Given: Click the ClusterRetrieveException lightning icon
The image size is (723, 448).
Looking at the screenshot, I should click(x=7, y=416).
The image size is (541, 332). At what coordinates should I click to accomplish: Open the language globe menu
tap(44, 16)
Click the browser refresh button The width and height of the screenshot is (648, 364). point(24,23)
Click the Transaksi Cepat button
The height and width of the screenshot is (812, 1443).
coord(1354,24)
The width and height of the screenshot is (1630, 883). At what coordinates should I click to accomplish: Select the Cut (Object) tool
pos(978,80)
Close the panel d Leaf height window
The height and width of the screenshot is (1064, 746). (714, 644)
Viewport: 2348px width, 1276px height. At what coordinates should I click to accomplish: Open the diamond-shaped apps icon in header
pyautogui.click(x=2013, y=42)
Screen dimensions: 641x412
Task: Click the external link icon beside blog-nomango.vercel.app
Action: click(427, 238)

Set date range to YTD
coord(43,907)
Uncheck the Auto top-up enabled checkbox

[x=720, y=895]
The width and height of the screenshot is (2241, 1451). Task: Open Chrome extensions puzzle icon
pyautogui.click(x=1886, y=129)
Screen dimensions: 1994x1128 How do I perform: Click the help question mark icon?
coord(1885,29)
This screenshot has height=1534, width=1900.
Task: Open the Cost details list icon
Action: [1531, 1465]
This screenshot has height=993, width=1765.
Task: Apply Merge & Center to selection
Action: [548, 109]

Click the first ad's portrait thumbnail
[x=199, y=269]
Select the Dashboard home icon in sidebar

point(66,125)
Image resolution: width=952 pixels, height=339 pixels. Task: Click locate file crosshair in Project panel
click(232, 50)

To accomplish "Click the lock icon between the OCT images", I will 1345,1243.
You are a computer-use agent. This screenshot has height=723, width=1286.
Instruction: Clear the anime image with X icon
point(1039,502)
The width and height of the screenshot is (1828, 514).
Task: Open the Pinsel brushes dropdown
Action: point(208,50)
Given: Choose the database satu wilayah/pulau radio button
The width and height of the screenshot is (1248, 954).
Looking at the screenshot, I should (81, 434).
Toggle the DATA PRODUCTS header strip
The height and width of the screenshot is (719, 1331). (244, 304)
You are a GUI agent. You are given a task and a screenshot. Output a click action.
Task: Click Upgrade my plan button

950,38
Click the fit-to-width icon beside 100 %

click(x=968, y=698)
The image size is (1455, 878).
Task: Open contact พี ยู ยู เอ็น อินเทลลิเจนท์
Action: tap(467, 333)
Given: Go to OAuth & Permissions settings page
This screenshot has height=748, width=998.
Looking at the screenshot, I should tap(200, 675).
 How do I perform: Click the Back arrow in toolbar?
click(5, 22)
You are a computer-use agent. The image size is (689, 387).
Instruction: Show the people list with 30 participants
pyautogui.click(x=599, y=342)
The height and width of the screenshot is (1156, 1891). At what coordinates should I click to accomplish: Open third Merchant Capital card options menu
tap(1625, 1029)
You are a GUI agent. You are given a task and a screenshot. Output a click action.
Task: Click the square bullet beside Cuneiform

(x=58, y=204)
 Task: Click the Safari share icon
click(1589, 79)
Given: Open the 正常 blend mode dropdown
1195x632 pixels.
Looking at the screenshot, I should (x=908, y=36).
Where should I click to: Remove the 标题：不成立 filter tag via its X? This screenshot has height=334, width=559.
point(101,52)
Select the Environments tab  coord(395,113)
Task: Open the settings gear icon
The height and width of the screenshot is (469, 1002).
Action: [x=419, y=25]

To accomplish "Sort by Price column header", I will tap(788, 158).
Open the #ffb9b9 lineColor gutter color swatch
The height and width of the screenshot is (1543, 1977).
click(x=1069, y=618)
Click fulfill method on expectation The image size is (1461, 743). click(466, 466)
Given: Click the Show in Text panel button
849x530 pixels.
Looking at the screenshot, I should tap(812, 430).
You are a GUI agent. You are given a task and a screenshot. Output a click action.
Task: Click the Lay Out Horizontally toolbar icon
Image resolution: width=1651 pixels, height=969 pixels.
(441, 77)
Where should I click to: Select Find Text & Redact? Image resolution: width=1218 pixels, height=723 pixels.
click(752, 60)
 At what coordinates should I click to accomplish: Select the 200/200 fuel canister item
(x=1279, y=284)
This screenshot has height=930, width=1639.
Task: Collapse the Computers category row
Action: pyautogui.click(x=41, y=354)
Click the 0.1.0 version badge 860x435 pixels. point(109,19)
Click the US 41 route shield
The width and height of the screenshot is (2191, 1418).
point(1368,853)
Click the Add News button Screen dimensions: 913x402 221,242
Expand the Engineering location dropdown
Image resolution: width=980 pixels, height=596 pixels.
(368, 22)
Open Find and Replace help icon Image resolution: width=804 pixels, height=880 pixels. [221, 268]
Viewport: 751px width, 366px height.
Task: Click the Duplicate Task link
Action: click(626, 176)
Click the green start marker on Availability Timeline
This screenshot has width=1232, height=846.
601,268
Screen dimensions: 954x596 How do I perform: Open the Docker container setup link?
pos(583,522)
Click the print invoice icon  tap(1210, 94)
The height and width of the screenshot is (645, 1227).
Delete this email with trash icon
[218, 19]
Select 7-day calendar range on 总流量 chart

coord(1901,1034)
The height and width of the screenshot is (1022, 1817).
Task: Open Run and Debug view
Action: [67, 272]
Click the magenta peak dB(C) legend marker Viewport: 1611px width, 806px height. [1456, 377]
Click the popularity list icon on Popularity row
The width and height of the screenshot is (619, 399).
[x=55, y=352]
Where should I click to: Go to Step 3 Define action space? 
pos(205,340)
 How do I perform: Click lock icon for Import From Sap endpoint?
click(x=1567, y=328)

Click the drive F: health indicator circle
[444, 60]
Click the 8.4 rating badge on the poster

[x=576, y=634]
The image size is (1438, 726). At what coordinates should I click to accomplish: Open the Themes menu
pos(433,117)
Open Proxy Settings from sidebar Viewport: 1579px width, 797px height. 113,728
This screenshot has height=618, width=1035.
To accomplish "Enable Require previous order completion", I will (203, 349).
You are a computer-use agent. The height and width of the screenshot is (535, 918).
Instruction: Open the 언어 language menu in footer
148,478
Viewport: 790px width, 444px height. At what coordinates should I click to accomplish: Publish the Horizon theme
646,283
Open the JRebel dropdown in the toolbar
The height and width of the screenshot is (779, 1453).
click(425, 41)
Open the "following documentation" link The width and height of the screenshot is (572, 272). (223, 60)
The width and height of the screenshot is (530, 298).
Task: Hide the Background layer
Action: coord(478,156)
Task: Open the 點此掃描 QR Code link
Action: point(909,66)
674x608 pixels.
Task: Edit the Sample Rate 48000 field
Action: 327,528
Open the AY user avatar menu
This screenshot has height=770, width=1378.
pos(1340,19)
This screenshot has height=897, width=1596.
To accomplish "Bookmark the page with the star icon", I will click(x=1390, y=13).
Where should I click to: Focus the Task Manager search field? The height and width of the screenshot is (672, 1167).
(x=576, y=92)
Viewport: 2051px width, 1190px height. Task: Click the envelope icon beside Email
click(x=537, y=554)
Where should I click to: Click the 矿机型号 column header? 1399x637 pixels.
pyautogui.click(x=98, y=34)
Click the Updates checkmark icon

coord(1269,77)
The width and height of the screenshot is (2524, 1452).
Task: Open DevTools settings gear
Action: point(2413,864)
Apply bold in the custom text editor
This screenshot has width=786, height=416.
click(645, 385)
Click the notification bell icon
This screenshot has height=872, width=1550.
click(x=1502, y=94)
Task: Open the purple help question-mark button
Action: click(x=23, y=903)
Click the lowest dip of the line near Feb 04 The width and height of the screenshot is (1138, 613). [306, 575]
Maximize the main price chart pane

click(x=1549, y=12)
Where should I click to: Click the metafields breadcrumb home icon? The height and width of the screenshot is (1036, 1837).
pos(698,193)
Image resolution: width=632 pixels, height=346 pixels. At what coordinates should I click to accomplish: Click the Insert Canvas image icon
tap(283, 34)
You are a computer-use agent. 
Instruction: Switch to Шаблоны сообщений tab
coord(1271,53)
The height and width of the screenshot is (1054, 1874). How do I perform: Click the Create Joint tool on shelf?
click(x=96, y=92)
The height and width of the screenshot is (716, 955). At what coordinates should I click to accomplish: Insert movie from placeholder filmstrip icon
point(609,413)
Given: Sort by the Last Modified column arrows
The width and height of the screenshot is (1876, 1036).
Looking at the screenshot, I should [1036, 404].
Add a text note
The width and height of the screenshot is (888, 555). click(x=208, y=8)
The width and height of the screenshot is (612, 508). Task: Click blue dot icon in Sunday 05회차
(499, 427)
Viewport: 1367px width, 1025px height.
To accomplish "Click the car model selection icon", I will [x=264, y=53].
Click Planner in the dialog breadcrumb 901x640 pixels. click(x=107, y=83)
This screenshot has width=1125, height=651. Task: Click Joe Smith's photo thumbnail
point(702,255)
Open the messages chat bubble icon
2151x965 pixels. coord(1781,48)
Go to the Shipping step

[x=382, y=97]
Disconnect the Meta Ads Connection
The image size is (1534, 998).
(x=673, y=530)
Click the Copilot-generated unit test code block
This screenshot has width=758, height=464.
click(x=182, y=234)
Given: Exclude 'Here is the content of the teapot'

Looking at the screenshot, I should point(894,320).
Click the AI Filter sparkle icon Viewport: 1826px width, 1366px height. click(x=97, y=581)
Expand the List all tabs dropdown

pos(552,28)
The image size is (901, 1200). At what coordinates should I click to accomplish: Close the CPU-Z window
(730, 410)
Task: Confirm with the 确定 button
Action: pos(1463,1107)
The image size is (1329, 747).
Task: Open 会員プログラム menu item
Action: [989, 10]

○ ○ ○ ○

- _Task prompt_: Your answer should consist only of the lines above between the line holding "You are a computer-use agent. The image" and the line holding "Given: Open the 正常 blend mode dropdown", inclusive, each transcribed exactly.

- _Result_:
You are a computer-use agent. The image size is (689, 387).
Instruction: Show the people list with 30 participants
pyautogui.click(x=599, y=342)
The height and width of the screenshot is (1156, 1891). At what coordinates should I click to accomplish: Open third Merchant Capital card options menu
tap(1625, 1029)
You are a GUI agent. You are given a task and a screenshot. Output a click action.
Task: Click the square bullet beside Cuneiform

(x=58, y=204)
 Task: Click the Safari share icon
click(1589, 79)
Given: Open the 正常 blend mode dropdown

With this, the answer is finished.